Experimental possibilities

The picosecond laser spectroscopy methods utilizing different types of powerful picosecond lasers, optical multichannel analyzers, modern streak cameras, photon counting technique, cryogenic technique, etc. are used in the laboratory.

Recent publications

• V.S. Dneprovskii, V.I. Klimov, D.K. Okorokov and Yu.V. Vandyshev. Strong optical nonlinearities and laser emission of semiconductor microcrystals. Solid State Commun. 81, 227 (1992).

• Yu.V. Vandyshev, V.S. Dneprovskii, V.I. Klimov and D.K. Okorokov. Lasing on a transition between quantum-well levels in a quantum dot. Pis'ma v Zh.Eksp.Teor.Fiz. 54, 441 (1991).

• V. Dneprovskii, N. Gushina, D. Okorokov, V. Karavanskii and E. Dovidenko. Saturation of optical transitions in quantum dots and wires of porous silicon. Superlattices and Microstructures 17, 41 (1995).

• V.I. Klimov, V.S. Dneprovskii and V.A. Karavanskii. Nonlinear-transmission spectra of porous silicon: Manifestation of size quantization. Appl.Phys.Lett. 64 (20), 2691 (1994).

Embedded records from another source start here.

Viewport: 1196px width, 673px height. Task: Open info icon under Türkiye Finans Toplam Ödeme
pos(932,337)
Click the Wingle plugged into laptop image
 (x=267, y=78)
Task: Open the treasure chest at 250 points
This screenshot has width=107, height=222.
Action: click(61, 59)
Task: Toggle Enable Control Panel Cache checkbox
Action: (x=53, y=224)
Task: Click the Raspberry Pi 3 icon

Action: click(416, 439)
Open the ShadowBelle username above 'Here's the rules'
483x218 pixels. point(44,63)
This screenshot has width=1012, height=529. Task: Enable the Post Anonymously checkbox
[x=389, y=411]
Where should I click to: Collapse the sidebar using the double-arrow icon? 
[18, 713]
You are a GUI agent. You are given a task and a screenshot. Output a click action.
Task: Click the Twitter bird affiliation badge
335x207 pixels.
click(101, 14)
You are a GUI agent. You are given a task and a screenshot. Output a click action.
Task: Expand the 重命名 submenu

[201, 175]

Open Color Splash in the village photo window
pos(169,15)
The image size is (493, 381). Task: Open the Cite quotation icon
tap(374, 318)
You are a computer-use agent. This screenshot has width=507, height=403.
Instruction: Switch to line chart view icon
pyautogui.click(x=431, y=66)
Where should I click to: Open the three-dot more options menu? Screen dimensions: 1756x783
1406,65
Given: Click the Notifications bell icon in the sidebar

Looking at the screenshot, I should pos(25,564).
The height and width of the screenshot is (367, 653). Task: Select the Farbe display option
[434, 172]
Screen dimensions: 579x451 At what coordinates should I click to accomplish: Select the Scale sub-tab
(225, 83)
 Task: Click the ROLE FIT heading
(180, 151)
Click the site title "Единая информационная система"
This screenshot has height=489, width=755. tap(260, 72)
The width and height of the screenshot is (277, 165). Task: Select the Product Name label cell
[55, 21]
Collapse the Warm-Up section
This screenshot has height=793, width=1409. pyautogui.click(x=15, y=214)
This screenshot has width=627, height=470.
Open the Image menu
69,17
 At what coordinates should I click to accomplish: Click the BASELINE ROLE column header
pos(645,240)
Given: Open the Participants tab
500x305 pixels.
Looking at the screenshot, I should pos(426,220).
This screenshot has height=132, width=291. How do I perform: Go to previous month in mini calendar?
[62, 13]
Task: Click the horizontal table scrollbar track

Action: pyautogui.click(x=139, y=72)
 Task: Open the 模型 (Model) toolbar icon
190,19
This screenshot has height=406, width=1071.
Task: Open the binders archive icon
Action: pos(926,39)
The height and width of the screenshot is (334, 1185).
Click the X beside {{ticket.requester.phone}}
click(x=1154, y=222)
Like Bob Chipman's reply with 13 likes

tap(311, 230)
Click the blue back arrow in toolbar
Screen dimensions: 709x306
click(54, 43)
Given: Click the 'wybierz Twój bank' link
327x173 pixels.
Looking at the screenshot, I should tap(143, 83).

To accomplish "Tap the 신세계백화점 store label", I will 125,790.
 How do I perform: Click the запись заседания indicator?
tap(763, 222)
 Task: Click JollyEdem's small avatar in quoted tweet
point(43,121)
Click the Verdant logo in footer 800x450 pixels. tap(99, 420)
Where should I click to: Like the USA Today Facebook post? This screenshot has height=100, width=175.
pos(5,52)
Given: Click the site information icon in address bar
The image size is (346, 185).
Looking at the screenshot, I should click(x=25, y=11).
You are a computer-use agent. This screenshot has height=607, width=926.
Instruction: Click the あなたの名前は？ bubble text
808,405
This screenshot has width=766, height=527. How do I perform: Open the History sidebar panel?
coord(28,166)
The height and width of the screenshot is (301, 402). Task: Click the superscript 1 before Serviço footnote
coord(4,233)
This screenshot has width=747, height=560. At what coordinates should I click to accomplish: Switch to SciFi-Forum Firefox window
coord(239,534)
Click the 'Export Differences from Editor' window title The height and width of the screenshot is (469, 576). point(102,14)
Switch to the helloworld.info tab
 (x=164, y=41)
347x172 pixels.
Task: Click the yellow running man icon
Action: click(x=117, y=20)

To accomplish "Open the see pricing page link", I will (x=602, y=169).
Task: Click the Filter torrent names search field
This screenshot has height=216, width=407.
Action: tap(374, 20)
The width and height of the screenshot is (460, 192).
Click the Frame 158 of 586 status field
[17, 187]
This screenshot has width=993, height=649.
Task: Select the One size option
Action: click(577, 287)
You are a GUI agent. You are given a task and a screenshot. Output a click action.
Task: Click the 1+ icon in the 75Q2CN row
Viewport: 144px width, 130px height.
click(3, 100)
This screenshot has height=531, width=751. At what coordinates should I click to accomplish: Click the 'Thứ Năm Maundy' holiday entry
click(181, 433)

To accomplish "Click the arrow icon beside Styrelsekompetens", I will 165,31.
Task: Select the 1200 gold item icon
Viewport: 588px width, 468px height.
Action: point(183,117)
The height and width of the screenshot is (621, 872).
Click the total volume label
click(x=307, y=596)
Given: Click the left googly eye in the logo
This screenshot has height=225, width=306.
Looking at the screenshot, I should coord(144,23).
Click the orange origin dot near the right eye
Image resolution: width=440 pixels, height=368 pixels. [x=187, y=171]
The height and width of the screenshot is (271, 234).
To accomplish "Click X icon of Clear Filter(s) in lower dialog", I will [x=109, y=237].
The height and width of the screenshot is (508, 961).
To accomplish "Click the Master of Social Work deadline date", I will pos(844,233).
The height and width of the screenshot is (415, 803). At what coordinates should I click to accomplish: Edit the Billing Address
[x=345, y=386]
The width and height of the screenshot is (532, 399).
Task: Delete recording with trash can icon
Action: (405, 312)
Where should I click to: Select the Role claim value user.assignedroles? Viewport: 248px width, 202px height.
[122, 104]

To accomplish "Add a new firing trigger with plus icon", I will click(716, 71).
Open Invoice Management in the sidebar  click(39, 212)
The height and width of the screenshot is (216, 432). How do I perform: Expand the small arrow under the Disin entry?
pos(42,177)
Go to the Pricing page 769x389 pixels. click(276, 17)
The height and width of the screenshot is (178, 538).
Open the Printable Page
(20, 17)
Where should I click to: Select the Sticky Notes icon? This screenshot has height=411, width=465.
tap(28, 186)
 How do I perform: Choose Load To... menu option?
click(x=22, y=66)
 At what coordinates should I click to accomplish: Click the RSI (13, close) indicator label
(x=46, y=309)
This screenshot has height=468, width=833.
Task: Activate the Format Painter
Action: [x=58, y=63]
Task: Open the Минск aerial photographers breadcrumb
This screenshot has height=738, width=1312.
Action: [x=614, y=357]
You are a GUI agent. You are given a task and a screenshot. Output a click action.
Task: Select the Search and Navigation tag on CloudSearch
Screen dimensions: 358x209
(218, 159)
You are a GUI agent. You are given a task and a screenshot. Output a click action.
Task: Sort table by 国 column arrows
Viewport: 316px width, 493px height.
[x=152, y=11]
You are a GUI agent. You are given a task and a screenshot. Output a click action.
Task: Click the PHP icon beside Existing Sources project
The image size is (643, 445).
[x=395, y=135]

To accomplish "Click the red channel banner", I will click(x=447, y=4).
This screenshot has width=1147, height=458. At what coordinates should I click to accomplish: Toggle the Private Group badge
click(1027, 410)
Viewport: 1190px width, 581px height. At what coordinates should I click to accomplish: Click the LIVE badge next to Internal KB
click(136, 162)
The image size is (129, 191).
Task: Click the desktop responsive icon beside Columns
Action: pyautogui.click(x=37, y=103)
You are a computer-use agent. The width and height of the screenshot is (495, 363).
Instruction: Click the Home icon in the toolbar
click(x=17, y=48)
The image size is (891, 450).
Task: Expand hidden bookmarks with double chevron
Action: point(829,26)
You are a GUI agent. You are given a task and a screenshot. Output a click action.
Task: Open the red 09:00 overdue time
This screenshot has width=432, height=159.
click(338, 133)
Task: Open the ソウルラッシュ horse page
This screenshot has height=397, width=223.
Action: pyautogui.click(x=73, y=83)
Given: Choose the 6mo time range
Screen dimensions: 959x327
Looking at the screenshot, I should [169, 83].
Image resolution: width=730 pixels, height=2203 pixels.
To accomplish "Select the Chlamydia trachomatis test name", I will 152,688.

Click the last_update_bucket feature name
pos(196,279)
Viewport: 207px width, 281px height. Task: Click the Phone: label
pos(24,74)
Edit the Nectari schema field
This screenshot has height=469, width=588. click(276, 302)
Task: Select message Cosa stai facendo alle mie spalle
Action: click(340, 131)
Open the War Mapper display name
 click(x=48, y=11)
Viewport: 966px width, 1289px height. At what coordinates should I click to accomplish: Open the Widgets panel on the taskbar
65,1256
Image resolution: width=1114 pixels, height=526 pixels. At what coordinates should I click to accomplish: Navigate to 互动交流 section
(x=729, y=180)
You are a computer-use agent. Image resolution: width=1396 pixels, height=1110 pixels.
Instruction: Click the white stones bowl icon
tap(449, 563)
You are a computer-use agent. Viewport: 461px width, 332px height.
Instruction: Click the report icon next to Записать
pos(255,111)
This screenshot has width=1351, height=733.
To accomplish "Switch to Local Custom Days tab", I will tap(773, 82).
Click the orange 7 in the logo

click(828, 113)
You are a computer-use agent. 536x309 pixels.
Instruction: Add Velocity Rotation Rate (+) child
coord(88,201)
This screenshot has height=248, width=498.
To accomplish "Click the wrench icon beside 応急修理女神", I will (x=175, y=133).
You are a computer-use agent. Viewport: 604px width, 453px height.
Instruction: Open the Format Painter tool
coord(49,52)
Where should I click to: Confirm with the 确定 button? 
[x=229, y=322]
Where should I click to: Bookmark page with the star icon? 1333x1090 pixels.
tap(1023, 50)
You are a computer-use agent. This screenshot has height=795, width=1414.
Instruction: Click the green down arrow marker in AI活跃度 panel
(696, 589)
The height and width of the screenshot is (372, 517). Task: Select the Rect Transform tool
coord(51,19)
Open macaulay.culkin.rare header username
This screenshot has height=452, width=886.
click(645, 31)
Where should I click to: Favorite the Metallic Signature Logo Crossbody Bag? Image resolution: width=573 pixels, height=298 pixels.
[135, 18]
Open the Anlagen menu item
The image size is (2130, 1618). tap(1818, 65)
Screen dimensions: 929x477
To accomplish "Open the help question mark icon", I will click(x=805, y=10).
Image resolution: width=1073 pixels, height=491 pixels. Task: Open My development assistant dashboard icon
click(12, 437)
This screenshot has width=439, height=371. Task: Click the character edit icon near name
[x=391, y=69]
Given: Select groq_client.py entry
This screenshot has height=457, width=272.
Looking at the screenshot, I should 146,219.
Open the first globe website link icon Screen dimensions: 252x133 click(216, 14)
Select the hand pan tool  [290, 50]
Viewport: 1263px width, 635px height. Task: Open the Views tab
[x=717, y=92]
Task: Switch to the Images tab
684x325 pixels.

• V. Dneprovskii, A. Ejov, N. Gushina, D. Okorokov, V. Panov, V. Karavanskii, A. Maslov, V. Sokolov and E. Dovidenko. Strong Optical Nonlinearities in Quantum Wires and Dots of Porous Silicon. Phys.Stat.Sol. (b) 188, 297 (1995).

• V. Dneprovskii, N. Gushina, O. Pavlov, V. Poborchii, I. Salamatina and E. Zhukov. Nonlinear optical absorption of GaAs quantum wires. Phys.Lett.A 204, 59 (1995).